[Opening TASK DATA section]

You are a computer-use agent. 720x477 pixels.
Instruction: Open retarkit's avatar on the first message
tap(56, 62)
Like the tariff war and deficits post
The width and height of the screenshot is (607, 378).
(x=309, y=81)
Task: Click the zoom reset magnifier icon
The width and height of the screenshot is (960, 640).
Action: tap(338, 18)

[Closing TASK DATA section]
[Opening TASK DATA section]

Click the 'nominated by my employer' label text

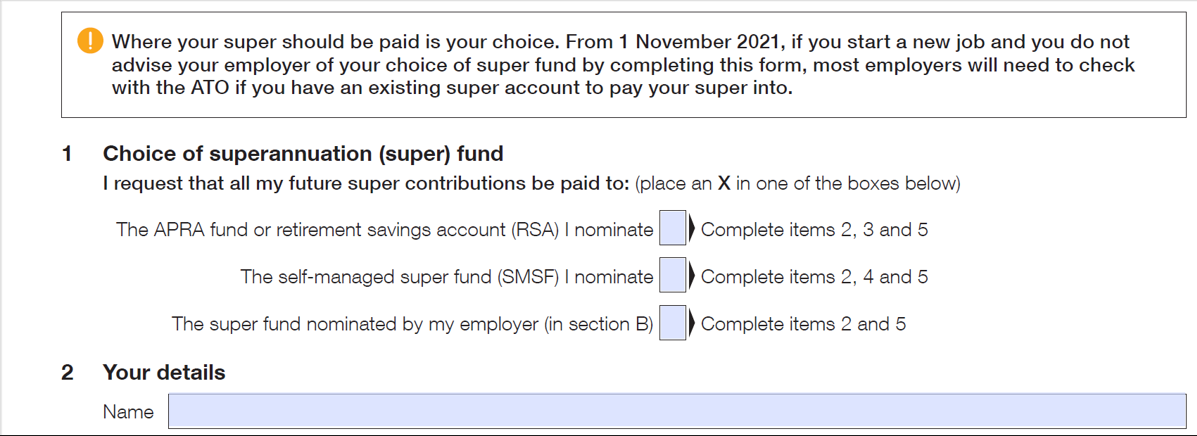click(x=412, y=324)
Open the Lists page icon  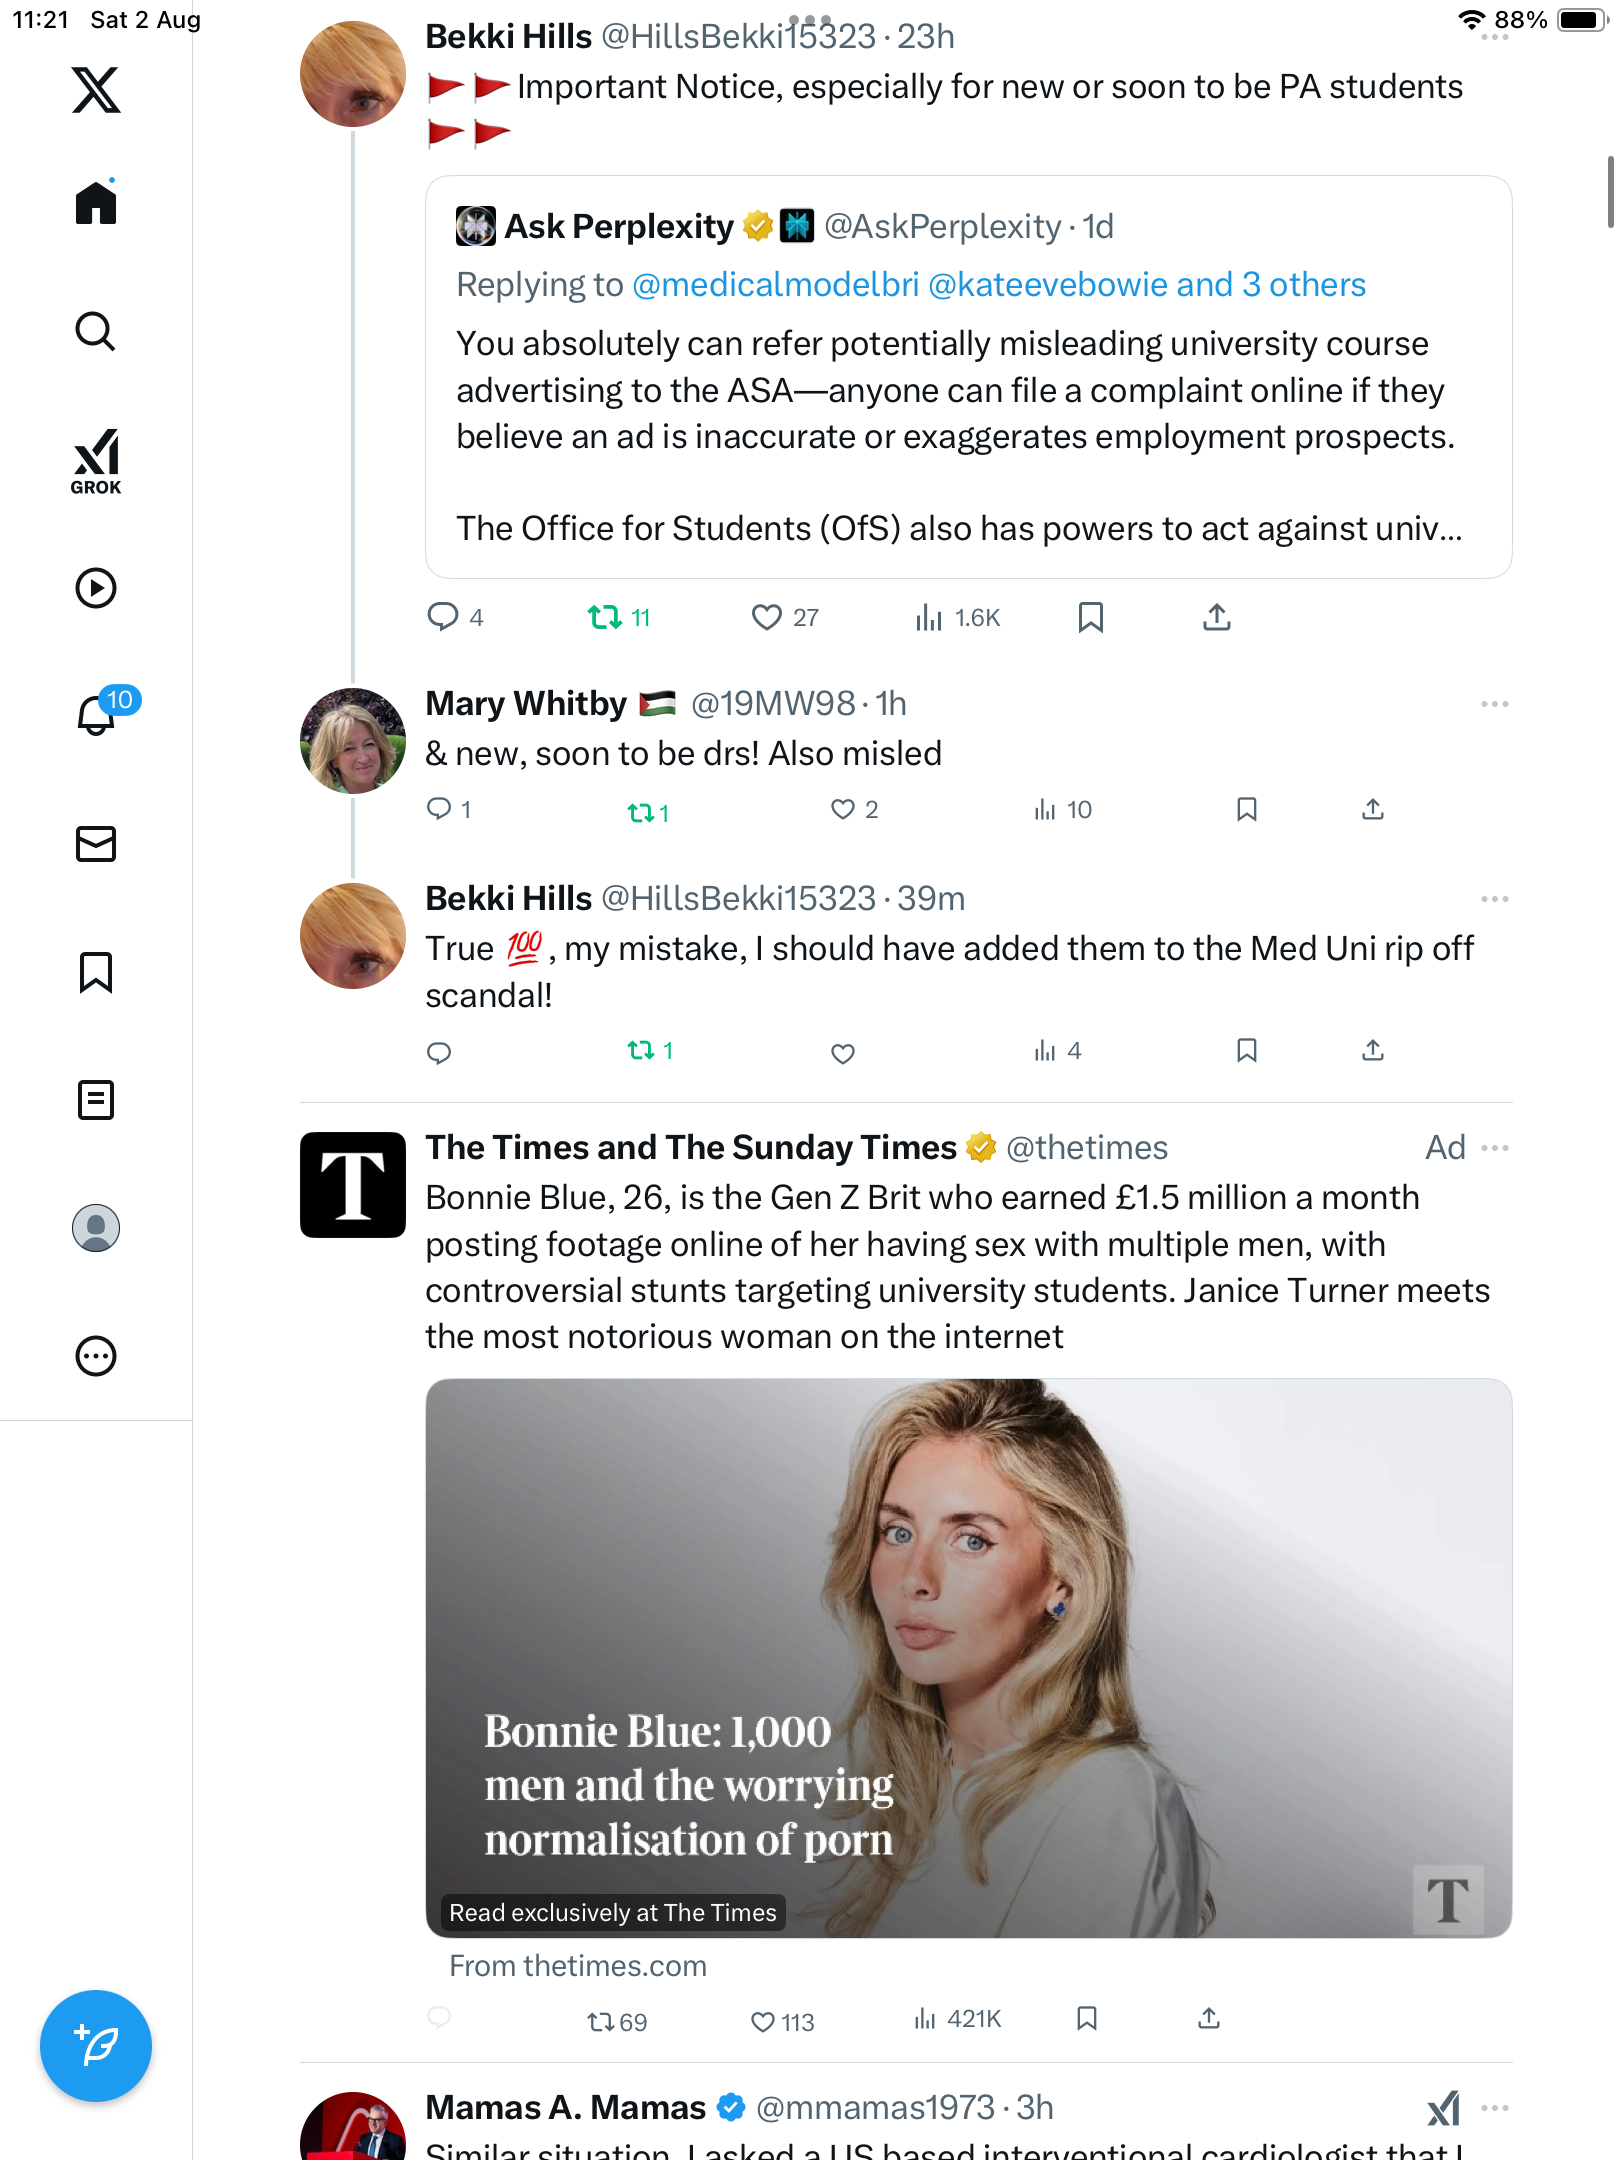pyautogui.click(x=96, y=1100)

[Closing TASK DATA section]

- YOUR TASK
Using the data above, reproduce exactly the lines between those holding "You are a computer-use agent. 720x477 pixels." and "Task: Click the zoom reset magnifier icon", inclusive, and no others.

- EXERCISE OUTPUT
You are a computer-use agent. 720x477 pixels.
Instruction: Open retarkit's avatar on the first message
tap(56, 62)
Like the tariff war and deficits post
The width and height of the screenshot is (607, 378).
(x=309, y=81)
Task: Click the zoom reset magnifier icon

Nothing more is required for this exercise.